Various presentations were previously made to SANBI for inclusion in the findings, which will be presented to the Department of Environmental Affairs (DEA) for further consideration.
The Private Rhino Owners Association (PROA) is gratified by SANBI’s conclusions, which state that:
- The South African white rhinoceros population does not meet the biological criteria for listing on Appendix I, which prohibits trade in species classified as highly endangered.
- The white rhino does, however, meet the criteria for listing on Appendix II.
- A limited trade allowing for the export of rhinoceros horn sourced from a specified and exclusive list of properties should be allowed to continue.
- The trophy hunting quota for black rhino should be set at 0.5% of the population.
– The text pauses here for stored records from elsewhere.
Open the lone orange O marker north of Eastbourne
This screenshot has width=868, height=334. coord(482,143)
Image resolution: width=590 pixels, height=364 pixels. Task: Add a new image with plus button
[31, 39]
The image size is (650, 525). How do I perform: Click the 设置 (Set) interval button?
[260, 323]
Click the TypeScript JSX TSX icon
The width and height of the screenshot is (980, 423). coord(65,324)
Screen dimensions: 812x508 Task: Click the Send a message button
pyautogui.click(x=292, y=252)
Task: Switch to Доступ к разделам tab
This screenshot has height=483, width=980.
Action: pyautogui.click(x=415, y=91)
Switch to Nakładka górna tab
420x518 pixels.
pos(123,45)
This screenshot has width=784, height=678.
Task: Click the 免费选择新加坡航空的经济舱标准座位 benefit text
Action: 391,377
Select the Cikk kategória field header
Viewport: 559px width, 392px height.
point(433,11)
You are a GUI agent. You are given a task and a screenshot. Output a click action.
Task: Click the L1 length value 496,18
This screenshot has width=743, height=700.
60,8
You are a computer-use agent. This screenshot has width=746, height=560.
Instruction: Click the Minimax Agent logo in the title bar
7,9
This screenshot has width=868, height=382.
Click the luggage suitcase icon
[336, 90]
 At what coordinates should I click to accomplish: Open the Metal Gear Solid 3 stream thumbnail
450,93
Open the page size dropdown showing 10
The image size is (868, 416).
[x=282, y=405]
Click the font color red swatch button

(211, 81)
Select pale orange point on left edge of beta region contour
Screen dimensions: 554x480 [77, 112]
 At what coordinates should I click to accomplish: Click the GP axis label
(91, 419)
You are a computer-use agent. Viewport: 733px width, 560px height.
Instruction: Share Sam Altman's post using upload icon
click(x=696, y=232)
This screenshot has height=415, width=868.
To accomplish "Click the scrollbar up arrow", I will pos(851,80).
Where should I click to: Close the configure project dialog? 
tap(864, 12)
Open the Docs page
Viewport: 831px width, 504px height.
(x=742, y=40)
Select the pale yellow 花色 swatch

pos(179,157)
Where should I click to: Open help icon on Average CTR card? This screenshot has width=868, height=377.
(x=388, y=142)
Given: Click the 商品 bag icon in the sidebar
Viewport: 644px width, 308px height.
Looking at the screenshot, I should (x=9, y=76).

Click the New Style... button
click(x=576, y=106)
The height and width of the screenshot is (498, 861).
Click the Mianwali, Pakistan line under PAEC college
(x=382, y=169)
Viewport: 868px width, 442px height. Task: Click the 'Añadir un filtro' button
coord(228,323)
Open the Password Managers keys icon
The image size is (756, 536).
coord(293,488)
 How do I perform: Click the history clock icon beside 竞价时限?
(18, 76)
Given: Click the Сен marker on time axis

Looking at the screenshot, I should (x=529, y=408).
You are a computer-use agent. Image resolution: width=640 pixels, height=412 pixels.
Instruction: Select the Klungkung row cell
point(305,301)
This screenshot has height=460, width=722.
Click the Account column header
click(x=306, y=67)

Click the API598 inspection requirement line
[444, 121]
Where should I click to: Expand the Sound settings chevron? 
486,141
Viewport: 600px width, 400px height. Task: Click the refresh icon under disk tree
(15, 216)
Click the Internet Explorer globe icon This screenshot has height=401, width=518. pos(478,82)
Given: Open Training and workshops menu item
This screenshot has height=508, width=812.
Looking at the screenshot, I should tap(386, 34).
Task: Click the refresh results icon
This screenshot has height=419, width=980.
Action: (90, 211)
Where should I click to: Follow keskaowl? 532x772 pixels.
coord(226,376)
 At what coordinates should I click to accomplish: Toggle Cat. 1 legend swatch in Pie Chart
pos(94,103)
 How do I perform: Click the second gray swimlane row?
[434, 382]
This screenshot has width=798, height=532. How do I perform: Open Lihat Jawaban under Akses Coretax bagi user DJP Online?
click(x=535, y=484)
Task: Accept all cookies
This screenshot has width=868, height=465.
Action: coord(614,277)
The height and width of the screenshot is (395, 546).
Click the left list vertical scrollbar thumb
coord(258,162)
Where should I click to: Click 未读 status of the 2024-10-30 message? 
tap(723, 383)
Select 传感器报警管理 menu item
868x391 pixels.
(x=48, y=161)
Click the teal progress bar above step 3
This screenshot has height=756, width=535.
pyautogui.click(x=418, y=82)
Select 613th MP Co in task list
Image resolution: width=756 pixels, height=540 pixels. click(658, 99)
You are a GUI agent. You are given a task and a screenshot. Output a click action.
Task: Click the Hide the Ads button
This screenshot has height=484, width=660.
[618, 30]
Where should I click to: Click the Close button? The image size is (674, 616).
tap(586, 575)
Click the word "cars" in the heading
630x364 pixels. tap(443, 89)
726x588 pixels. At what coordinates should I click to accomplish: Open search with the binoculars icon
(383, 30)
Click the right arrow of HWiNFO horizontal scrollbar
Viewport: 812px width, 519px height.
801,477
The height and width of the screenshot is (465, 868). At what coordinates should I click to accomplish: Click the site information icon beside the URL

“We are highly supportive of the Scientific Authority’s findings, which are aligned with our own position on trade,” says Pelham Jones, Chairman of PROA. “We welcome the recognition that the white rhino belongs on Appendix II – a correction in terms of CITES’ own criteria. This allows for the removal of any restrictions desirable for the long term-conservation of the species, including the sale of horn from specific properties, which means that owners can convert their stockpiles into much-needed revenue that can be ploughed back into conservation.”
Jones said the increased hunting quota on black rhino is also a sound decision that will bolster conservation revenue.
“We are supportive of this because, where there is a perception that it is unethical to hunt rhino bulls because rhinos are being poached in high numbers, the reality is that there is a substantive excess of bulls, which are notoriously problematic to manage,” he says. “Bull-on-bull and bull-on-cow mortality is a reality and injuries frequently require veterinary intervention. The Scientific Authority’s finding reinforces the message that these animals can be hunted and the revenue can be used for conservation ends.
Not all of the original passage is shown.